DOCUMENT TEXT.
Start of Block

The White House recently released its HIV/AIDS strategy to reduce the number of new infections in the United States by 25% over the next five years.  During a press conference, President Obama observed that “[t]he question is not whether we know what to do, but whether we will do it.  Whether we will fulfill those obligations… to prevent a tragedy.”  Those obligations primarily concern reducing the number of new infections through HIV prevention programs, increasing access to and quality of care for those living with HIV, and decreasing HIV-related health disparities.  Right now there are 56,000 new infections in the United States every year.  Approximately 1.1 million Americans are living with HIV, but 1 in 5 don’t know it.

Advocates have criticized both the administration and Congress for failing to adequately fund HIV/AIDS efforts at home and abroad.  A recent AIDS Healthcare Foundation (AHF) “Who’s Better on AIDS?” advocacy advertisement unfavorably compared President Obama’s track record to that of President Bush.  (In 2003, the Bush administration implemented the President’s Emergency Plan for AIDS Relief (PEPFAR), a multibillion dollar initiative which has proved successful in lowering the AIDS death rate in Africa, though not the rate of HIV infection).   Michael Weinstein, President of AHF, told CNN that:

“when you see what this administration has done on AIDS, you have to give them very low grades.”

Obama has “consistently underfunded AIDS” programs, Weinstein said.  The president “did not mention the word AIDS for the first five months of his administration.  This national AIDS strategy has been worked on for 15 months, [and] I think it could have been done in 15 minutes.  There’s nothing new in it.”

Weinstein [also] criticized the administration’s intention to redirect money to those groups at greatest risk of contracting HIV/AIDS.  “It’s not good to pit one group against another and it’s unnecessary,” he said.  “The bottom line is that we should be seeking to get all sexually active people to get an HIV test.”

End of Block

WORK REQUIRED. Resume the article above on the White House HIV/AIDS strategy, picking up right after its final sentence.

ENTRIES PROVIDED.

Start of Block

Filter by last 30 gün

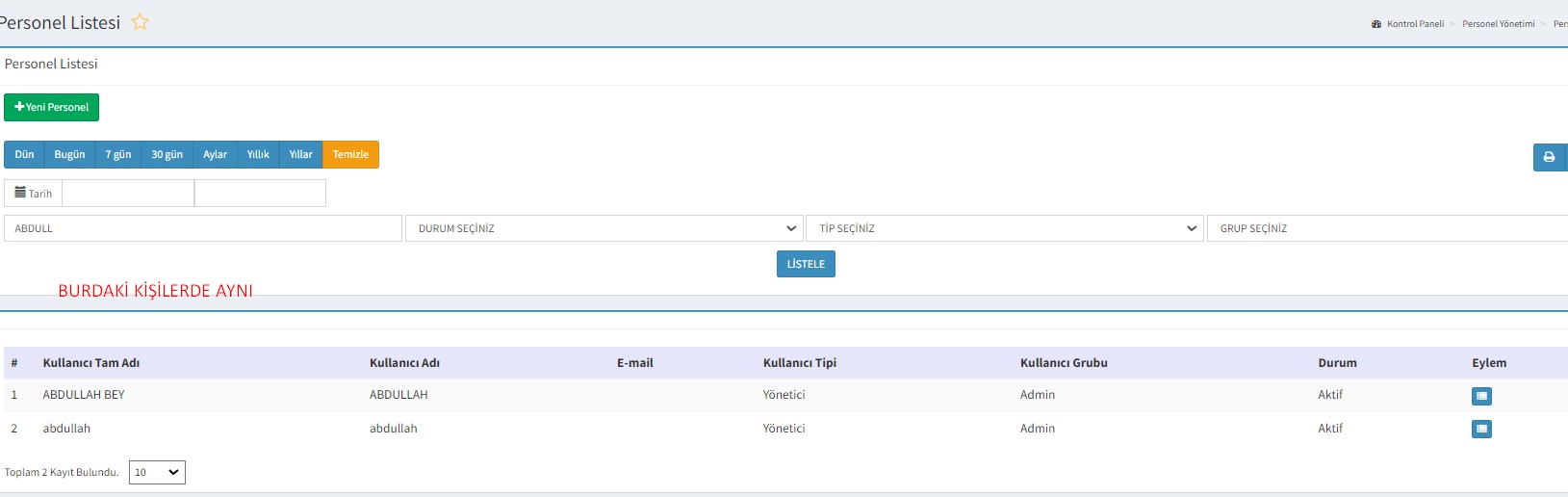click(167, 154)
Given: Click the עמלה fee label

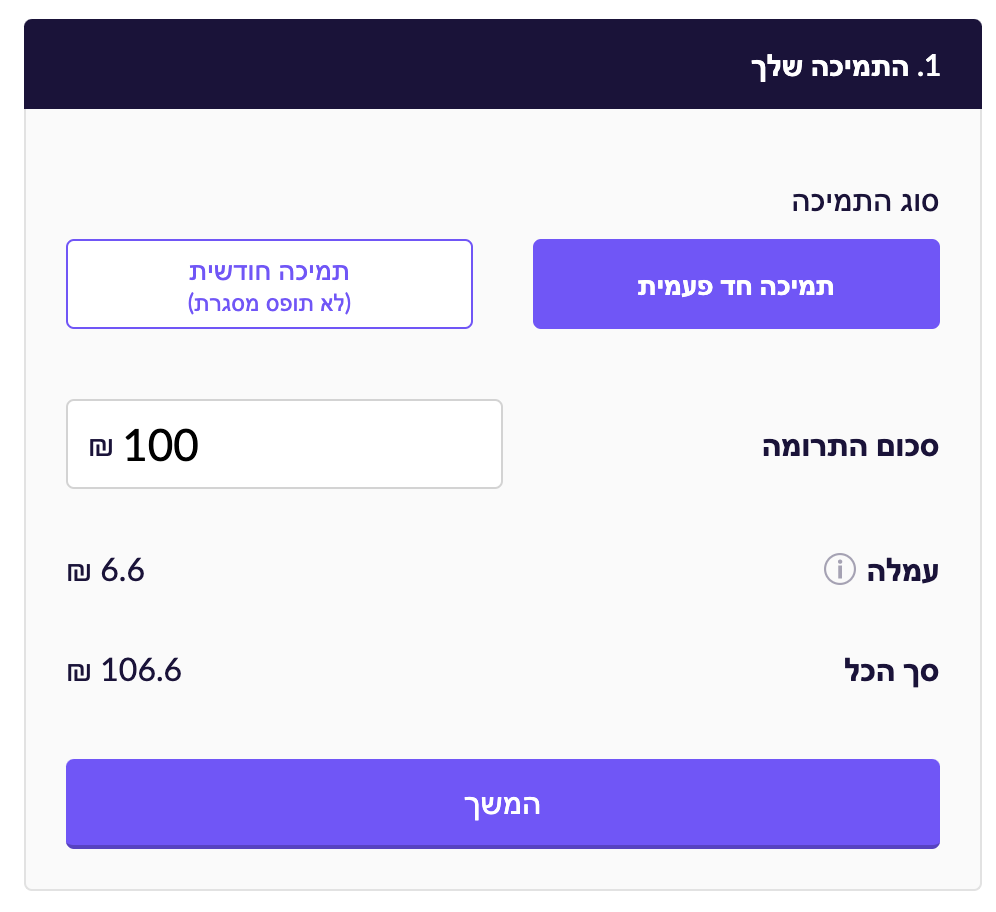Looking at the screenshot, I should point(903,572).
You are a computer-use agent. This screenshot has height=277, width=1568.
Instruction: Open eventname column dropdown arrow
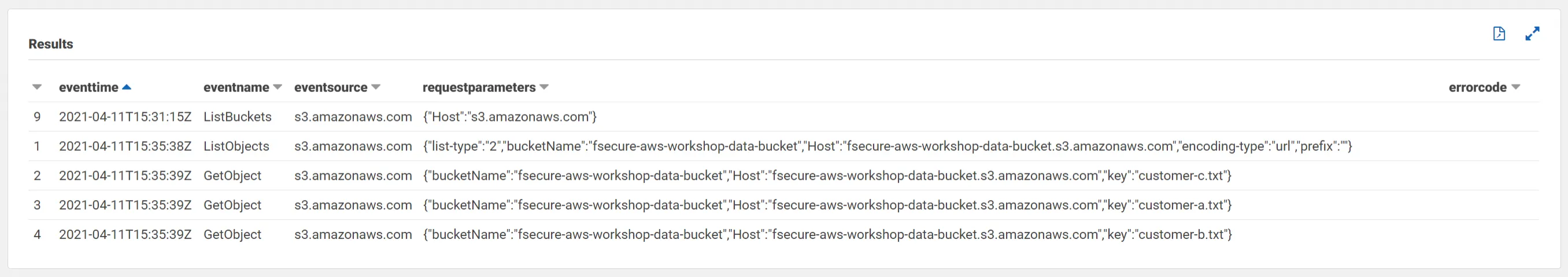278,87
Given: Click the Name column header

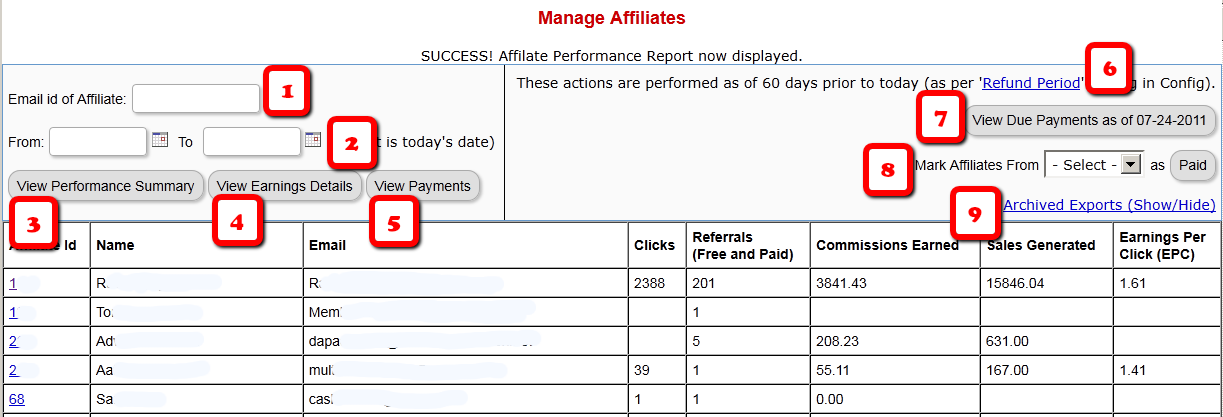Looking at the screenshot, I should tap(117, 245).
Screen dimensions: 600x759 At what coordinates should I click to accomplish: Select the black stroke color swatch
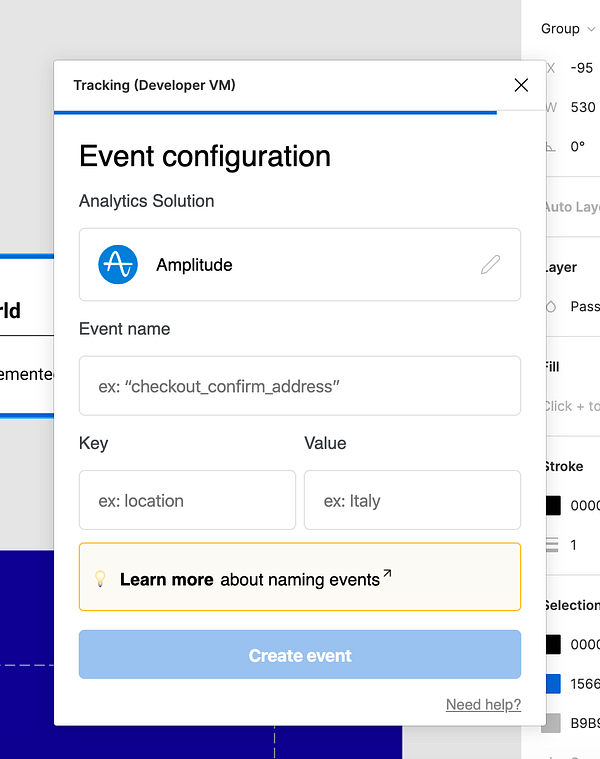click(x=553, y=506)
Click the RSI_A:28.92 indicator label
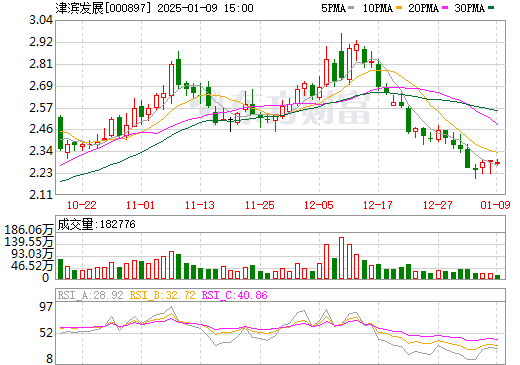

End of Block

EXERCISE RESPONSE.
Some recent Canadian research also suggests another bottom line: treating people with HIV reduces the number of new infections.  And there the treatment is free.

The Center for Disease Control (CDC) recently presented its findings that heterosexuals living below the poverty line ($10,000 or less) in American cities were twice as likely to be infected with HIV as their higher-income neighbors.  The statistics translate to 1 in 42 people (the national average is 1 in 222 people).  Most studies focus on sexual orientation, race, and/or intravenous drug use.  None of those factors were included here though.  Kevin Fenton, a CDC HIV/AIDS expert, said that “HIV clearly strikes the economically disadvantaged in a devastating way.”  Researchers found that the risk of spreading HIV came from a lack of access to medical care and unawareness of infection.  Dr. Carlos del Rio, Chair of Global Health at Emory University’s Rollins School of Public Health, frames the issue differently as “[y]ou can talk about ‘Can we decrease the HIV burden in the United States?’  I would say, ‘What can we do to decrease poverty in the United States?’”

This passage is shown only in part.